What once served as a short, manageable journey for residents has become a seemingly endless ordeal. The protest has made one grim point clear: the stress has reached a tipping point where some believe living this way is unbearable.

Administrative lapse and local rage

In their letter to the Prime Minister, the villagers laid out demands, including immediate filling of potholes, action against negligent officials of the National Highways Authority of India (NHAI), strict traffic control especially over heavy vehicles, and assured emergency medical access for residents.

In response to the agitation, the Vasai-Virar and Mira-Bhayander region police announced changes: the Chinchoti traffic branch was shut down and jurisdiction for highway traffic management redistributed.

Still, residents say their experiences reveal systemic neglect. The letter states: “Despite submitting multiple representations, no concrete action has been taken. We therefore strongly demand that disciplinary action be taken against these officials.”

The scale of the problem is also underscored by accident statistics. According to earlier official figures, over thirty people died in more than fifty serious accidents on the same stretch of the Mumbai-Ahmedabad highway between January and June 2025.

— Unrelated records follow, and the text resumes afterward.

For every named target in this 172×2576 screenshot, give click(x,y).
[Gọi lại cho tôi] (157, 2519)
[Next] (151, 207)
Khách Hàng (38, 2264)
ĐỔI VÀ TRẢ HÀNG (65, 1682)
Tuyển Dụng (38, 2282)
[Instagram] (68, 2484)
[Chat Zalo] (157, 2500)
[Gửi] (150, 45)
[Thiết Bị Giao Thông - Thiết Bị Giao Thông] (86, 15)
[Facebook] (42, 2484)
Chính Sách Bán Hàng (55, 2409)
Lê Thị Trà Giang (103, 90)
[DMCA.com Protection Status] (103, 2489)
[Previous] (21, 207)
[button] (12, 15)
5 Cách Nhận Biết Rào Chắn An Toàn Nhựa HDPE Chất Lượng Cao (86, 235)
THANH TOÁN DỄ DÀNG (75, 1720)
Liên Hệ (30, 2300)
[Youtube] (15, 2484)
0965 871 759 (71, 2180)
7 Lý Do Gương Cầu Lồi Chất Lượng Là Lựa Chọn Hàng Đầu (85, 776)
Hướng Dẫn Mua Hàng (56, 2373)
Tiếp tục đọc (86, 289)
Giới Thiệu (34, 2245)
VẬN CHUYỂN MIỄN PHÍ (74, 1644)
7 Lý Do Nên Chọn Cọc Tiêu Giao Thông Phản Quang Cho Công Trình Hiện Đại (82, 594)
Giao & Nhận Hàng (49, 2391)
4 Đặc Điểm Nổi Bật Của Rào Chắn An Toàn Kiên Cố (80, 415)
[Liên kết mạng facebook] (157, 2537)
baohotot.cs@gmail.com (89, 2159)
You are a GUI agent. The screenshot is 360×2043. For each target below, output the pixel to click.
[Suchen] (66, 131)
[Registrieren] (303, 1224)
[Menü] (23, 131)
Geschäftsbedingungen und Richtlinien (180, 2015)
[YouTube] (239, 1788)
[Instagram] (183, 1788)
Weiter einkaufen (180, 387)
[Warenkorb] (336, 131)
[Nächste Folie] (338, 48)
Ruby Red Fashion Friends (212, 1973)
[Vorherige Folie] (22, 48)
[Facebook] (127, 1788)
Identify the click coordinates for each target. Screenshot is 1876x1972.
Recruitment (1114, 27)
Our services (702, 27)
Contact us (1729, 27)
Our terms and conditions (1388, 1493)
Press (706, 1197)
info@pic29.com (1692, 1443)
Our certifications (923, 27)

What this protest symbolises

Beyond the raw statistics and demands, this protest raises deeper questions about infrastructure, governance and equity. The highway NH-48 is one of India’s key arterial routes, linking Mumbai to Ahmedabad and beyond. Yet for the residents who live next to it, it has become a barrier, not a convenience. Their protest symbolises the frustration of marginalised communities for whom promised development has delivered disruption.

Their dramatic step – writing to the Prime Minister asking for a suicide permit – reflects a breakdown of faith. When channels of redress feel unresponsive, when choices become limited, despair sets in. The villagers’ message is stark: when your roads trap you, your chances of escaping diminish – whether it is reaching a hospital in time, getting to school or earning a living.

It also signals to authorities the human cost of failing road maintenance and traffic regulation. Despite the highway’s national importance, local consequences have accumulated. The districts of Mira-Bhayander, Vasai-Virar and surrounding villages have borne the brunt of daily chaos.

What lies ahead

The authorities now face a dual challenge: to respond swiftly to immediate demands – road repair, traffic control, medical access – and to rebuild trust among communities who feel overlooked. A public inquiry into the stretch of NH-48 in question, followed by a visible plan and timeline, would likely help ease the anxieties. Meanwhile, authorities must ensure that emergency services remain accessible and that heavy vehicles, repair works and traffic diversions are managed without stranding villages.

For the residents, the protest is ongoing until action is visible. They say their lives are on hold – and the dramatic nature of their letter is a wake-up call. Whether the authorities respond with urgency remains to be seen. But the message is clear: infrastructure that fails to serve the people becomes a source of despair.